Please return the lines below verbatim, beginning at the one that has "The image size" and stopping after the one that has "Task: Switch to split view layout", and add no other lines.

[Listed records — start]

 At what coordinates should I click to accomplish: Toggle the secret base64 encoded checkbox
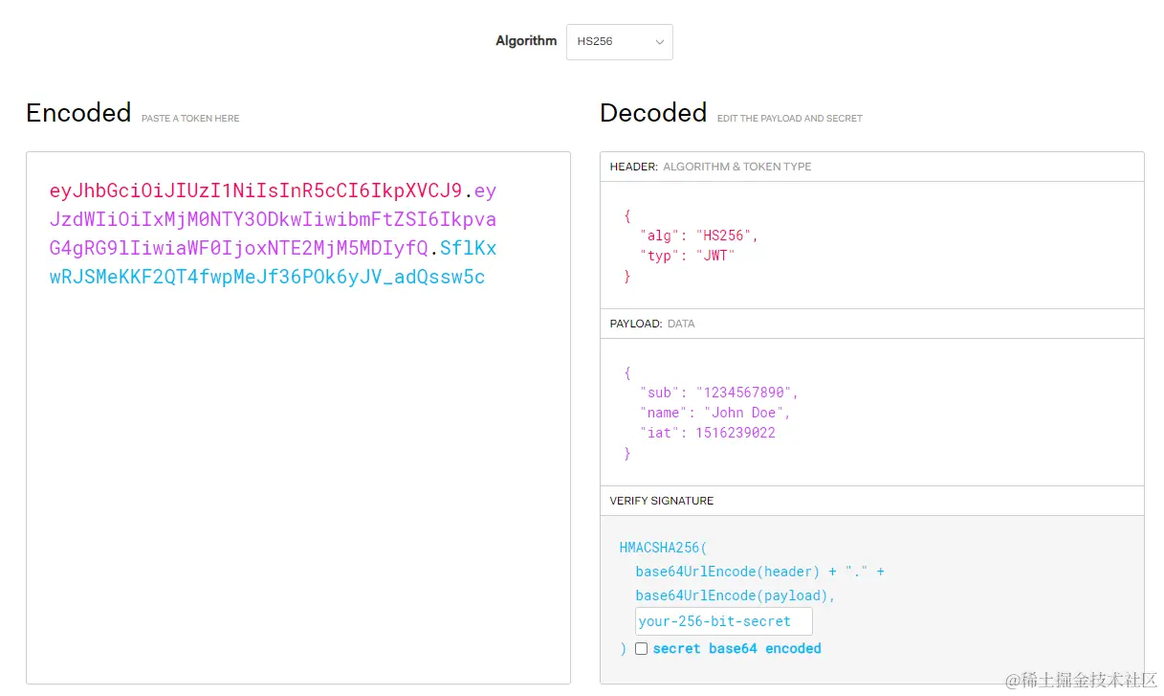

[Listed records — finish]
[Listed records — start]

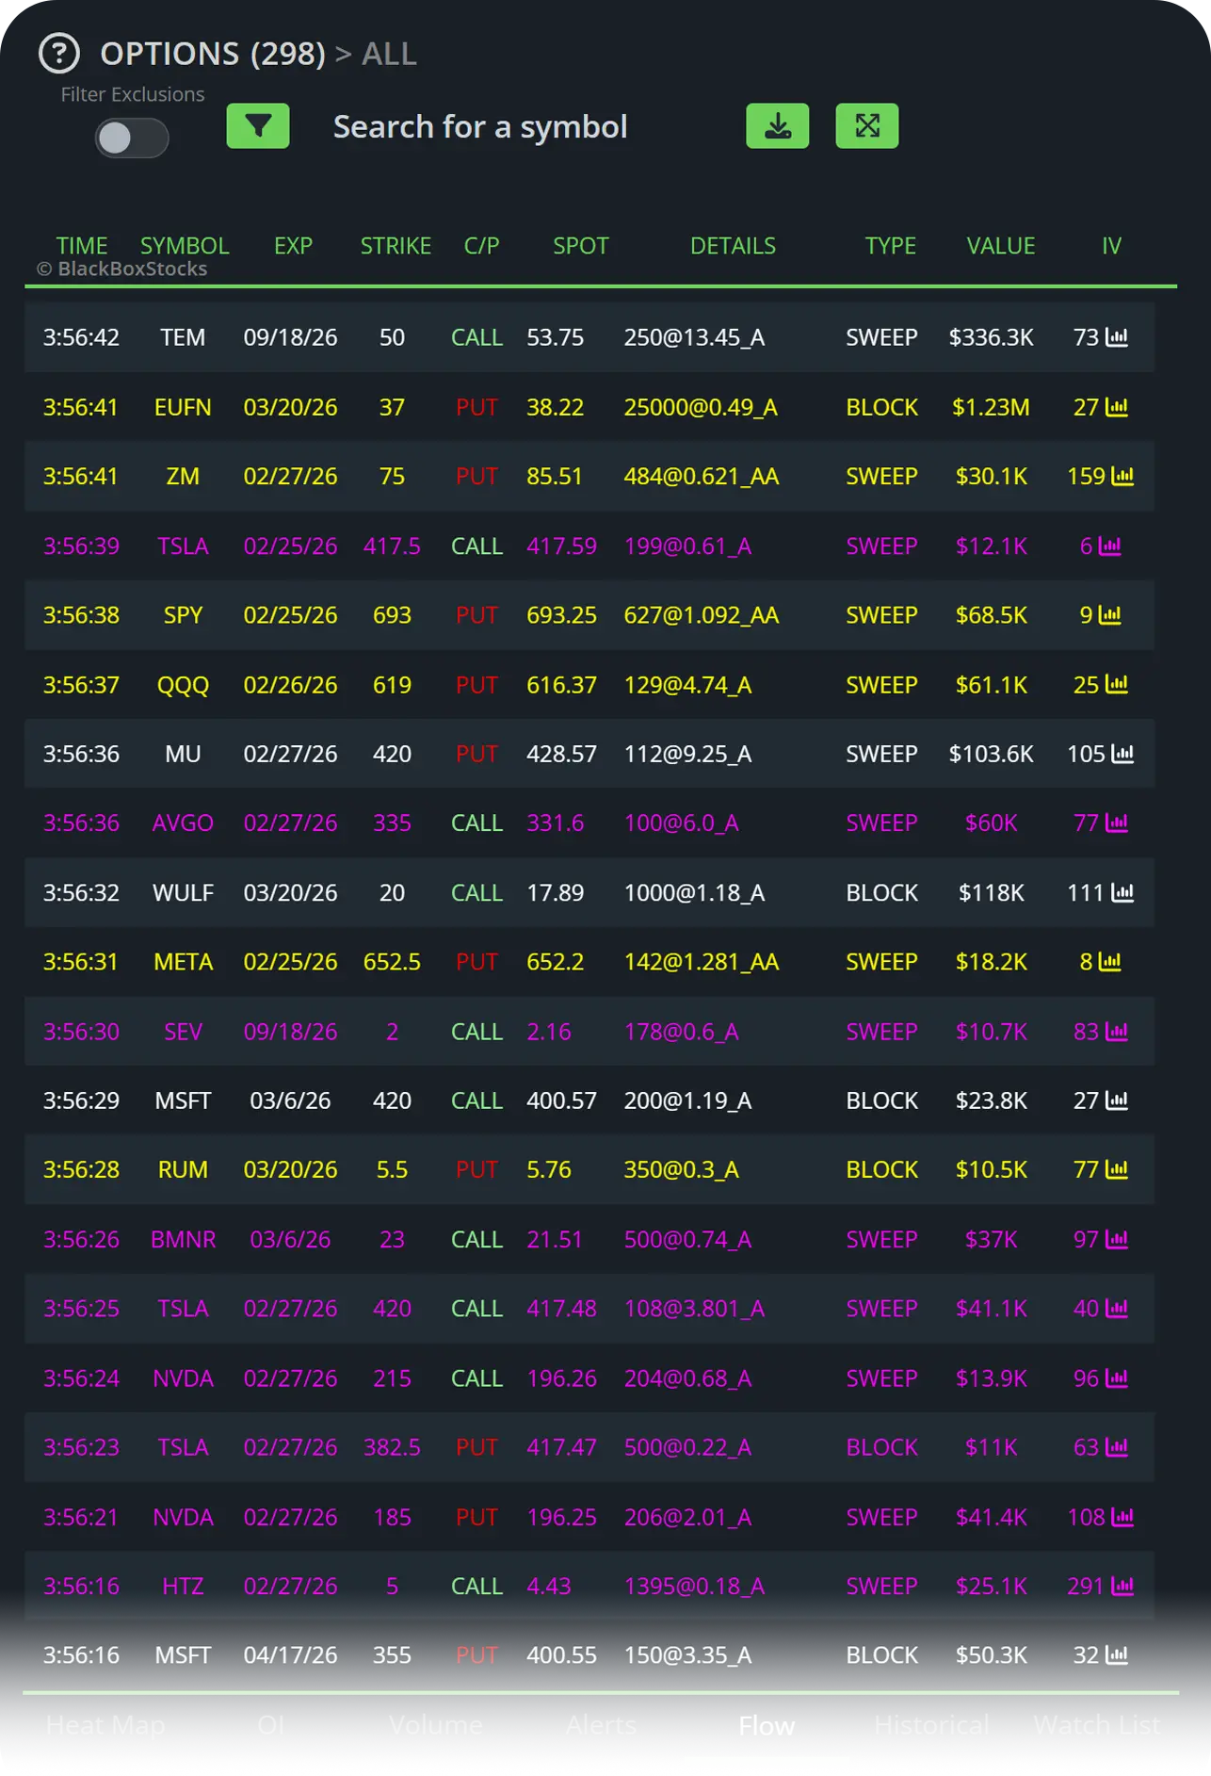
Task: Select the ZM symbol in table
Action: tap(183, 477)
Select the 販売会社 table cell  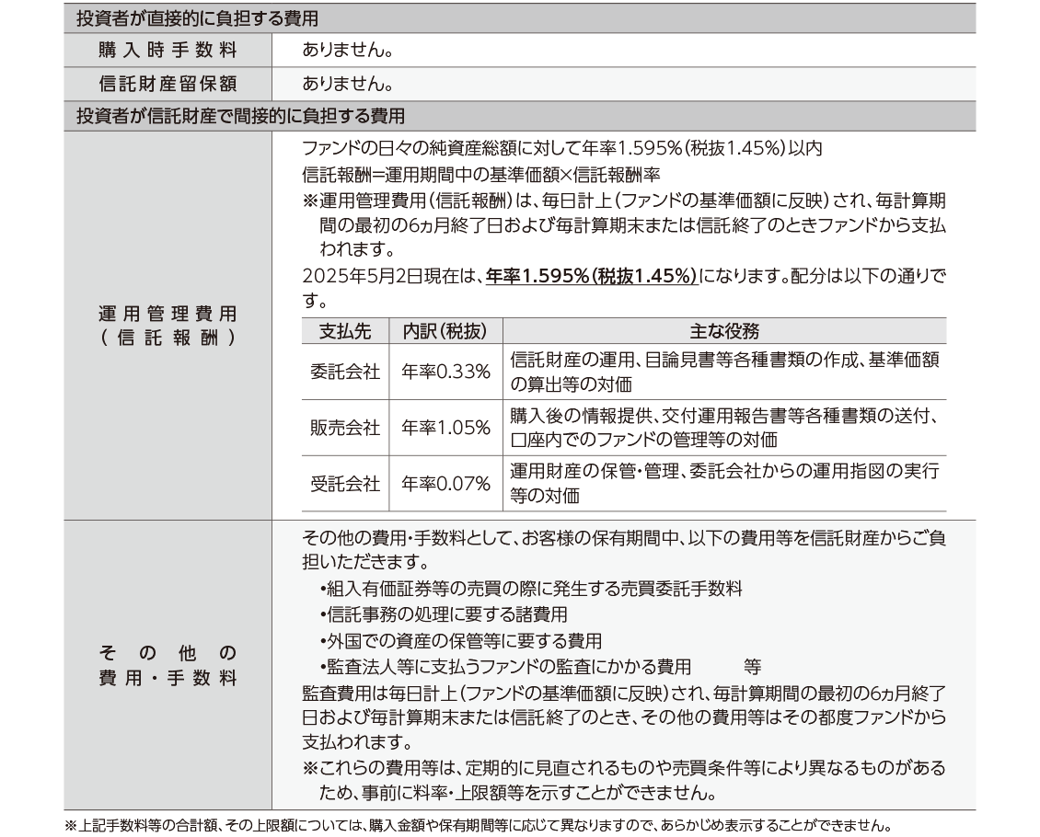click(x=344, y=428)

[Listed records — finish]
[Listed records — start]

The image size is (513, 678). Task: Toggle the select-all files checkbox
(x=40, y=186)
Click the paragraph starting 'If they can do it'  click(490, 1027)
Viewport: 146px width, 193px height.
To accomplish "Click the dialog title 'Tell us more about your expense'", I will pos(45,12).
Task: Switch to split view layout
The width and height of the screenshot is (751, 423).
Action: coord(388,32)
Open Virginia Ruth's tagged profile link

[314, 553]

[Listed records — finish]

**Answer area:**
The image size is (513, 678). Task: Toggle the select-all files checkbox
(x=40, y=186)
Click the paragraph starting 'If they can do it'  click(490, 1027)
Viewport: 146px width, 193px height.
To accomplish "Click the dialog title 'Tell us more about your expense'", I will pos(45,12).
Task: Switch to split view layout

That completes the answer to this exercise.